Elsewhere, Setsuna is standing on top of a tall building while still wearing the Gundam Exia's mask. Mr. Bushido is sitting next to him with a satisfied look on his face. "Gundam, I learned a lot from this experience."
"I am Gundam." Setsuna announced and flew to the sky while Mr. Bushido looks on, looking proud.
Chef Temura is a minor character in the first Gundam series. The salt thing was when Temura wants the White Base crew to stop what they're doing and made a big deal about the lack of salt.

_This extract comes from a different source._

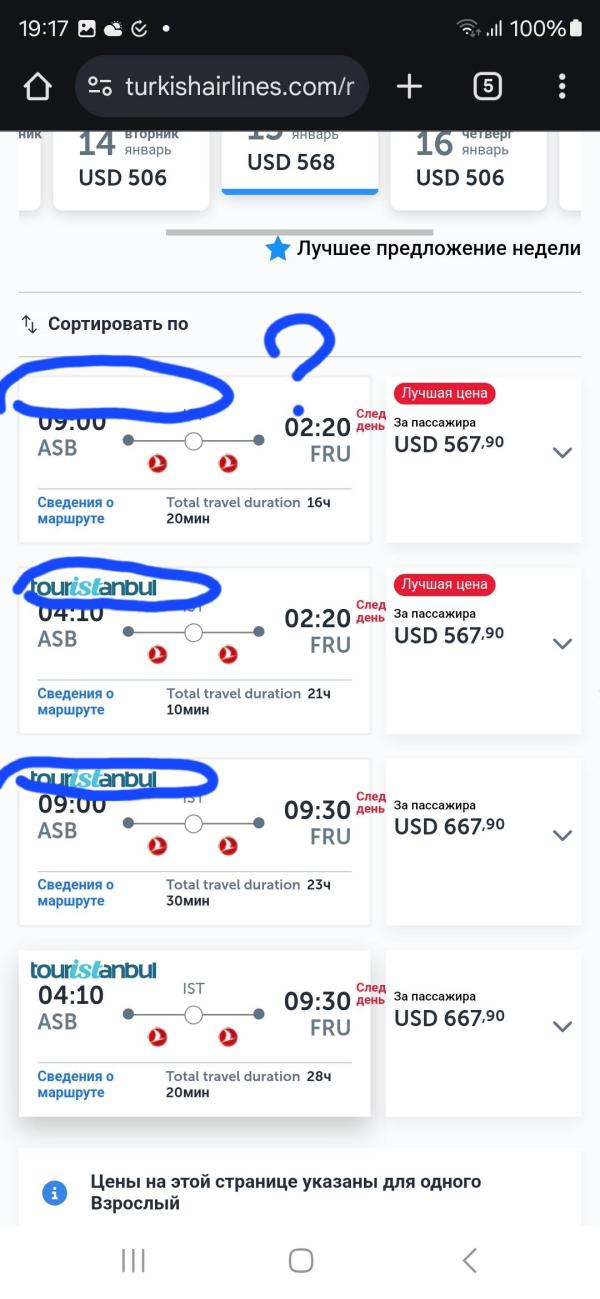Screen dimensions: 600x1299
Task: Open a new tab with plus icon
Action: (409, 87)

The Titans are the main antagonists of Mobile Suit Zeta Gundam. They're a group of soldiers separated from the regular Federation forces, they're known to be brutal and oppressive. They even go as far as destroying a colony full of people just to prove a point.
Schwarz Bruder is a character in G Gundam. He's a German ninja.
Shin Matsunaga and Johnny Ridden are ace pilots from Gundam MSV. They appear in various mangas, side stories and video games like Gihren's Greed. Johnny's nickname is always mistaken to be the Red Comet.